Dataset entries
──────

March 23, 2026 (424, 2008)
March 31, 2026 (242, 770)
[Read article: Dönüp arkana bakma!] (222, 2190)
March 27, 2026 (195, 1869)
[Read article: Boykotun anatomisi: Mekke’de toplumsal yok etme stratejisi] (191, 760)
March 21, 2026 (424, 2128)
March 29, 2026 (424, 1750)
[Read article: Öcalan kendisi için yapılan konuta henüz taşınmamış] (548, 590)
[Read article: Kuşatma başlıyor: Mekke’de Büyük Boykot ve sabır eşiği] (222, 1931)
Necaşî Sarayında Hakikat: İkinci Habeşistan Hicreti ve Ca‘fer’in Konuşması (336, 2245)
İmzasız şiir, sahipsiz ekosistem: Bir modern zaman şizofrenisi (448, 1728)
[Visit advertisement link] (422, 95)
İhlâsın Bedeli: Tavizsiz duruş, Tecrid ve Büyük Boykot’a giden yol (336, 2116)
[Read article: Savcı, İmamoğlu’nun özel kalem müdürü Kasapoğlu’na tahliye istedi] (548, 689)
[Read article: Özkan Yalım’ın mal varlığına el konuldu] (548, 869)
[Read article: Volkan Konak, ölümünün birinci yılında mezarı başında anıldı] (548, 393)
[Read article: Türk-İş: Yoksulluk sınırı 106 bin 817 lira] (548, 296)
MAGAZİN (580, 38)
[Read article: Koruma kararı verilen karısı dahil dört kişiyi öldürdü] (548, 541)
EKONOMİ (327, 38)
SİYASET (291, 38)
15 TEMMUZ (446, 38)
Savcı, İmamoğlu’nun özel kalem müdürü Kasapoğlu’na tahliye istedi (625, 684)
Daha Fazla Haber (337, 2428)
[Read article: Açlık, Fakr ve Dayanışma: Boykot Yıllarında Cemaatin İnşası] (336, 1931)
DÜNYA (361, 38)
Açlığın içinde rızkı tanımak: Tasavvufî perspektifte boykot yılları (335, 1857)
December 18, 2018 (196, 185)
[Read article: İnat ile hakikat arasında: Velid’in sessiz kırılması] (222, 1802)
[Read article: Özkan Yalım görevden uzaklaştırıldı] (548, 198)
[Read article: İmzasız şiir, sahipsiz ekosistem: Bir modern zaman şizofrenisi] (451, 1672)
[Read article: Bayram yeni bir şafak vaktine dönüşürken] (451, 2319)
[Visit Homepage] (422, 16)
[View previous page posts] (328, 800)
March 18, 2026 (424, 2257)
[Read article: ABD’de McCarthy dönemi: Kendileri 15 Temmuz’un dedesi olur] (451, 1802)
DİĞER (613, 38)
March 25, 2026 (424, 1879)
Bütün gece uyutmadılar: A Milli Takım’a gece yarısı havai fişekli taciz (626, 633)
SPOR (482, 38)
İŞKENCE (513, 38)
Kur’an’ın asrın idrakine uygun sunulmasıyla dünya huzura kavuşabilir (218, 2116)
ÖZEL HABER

──────

**REQUIRED WORK:** Every record should be printed again exactly as it reads.

**TASK ANSWER:**
March 23, 2026 (424, 2008)
March 31, 2026 (242, 770)
[Read article: Dönüp arkana bakma!] (222, 2190)
March 27, 2026 (195, 1869)
[Read article: Boykotun anatomisi: Mekke’de toplumsal yok etme stratejisi] (191, 760)
March 21, 2026 (424, 2128)
March 29, 2026 (424, 1750)
[Read article: Öcalan kendisi için yapılan konuta henüz taşınmamış] (548, 590)
[Read article: Kuşatma başlıyor: Mekke’de Büyük Boykot ve sabır eşiği] (222, 1931)
Necaşî Sarayında Hakikat: İkinci Habeşistan Hicreti ve Ca‘fer’in Konuşması (336, 2245)
İmzasız şiir, sahipsiz ekosistem: Bir modern zaman şizofrenisi (448, 1728)
[Visit advertisement link] (422, 95)
İhlâsın Bedeli: Tavizsiz duruş, Tecrid ve Büyük Boykot’a giden yol (336, 2116)
[Read article: Savcı, İmamoğlu’nun özel kalem müdürü Kasapoğlu’na tahliye istedi] (548, 689)
[Read article: Özkan Yalım’ın mal varlığına el konuldu] (548, 869)
[Read article: Volkan Konak, ölümünün birinci yılında mezarı başında anıldı] (548, 393)
[Read article: Türk-İş: Yoksulluk sınırı 106 bin 817 lira] (548, 296)
MAGAZİN (580, 38)
[Read article: Koruma kararı verilen karısı dahil dört kişiyi öldürdü] (548, 541)
EKONOMİ (327, 38)
SİYASET (291, 38)
15 TEMMUZ (446, 38)
Savcı, İmamoğlu’nun özel kalem müdürü Kasapoğlu’na tahliye istedi (625, 684)
Daha Fazla Haber (337, 2428)
[Read article: Açlık, Fakr ve Dayanışma: Boykot Yıllarında Cemaatin İnşası] (336, 1931)
DÜNYA (361, 38)
Açlığın içinde rızkı tanımak: Tasavvufî perspektifte boykot yılları (335, 1857)
December 18, 2018 (196, 185)
[Read article: İnat ile hakikat arasında: Velid’in sessiz kırılması] (222, 1802)
[Read article: Özkan Yalım görevden uzaklaştırıldı] (548, 198)
[Read article: İmzasız şiir, sahipsiz ekosistem: Bir modern zaman şizofrenisi] (451, 1672)
[Read article: Bayram yeni bir şafak vaktine dönüşürken] (451, 2319)
[Visit Homepage] (422, 16)
[View previous page posts] (328, 800)
March 18, 2026 (424, 2257)
[Read article: ABD’de McCarthy dönemi: Kendileri 15 Temmuz’un dedesi olur] (451, 1802)
DİĞER (613, 38)
March 25, 2026 (424, 1879)
Bütün gece uyutmadılar: A Milli Takım’a gece yarısı havai fişekli taciz (626, 633)
SPOR (482, 38)
İŞKENCE (513, 38)
Kur’an’ın asrın idrakine uygun sunulmasıyla dünya huzura kavuşabilir (218, 2116)
ÖZEL HABER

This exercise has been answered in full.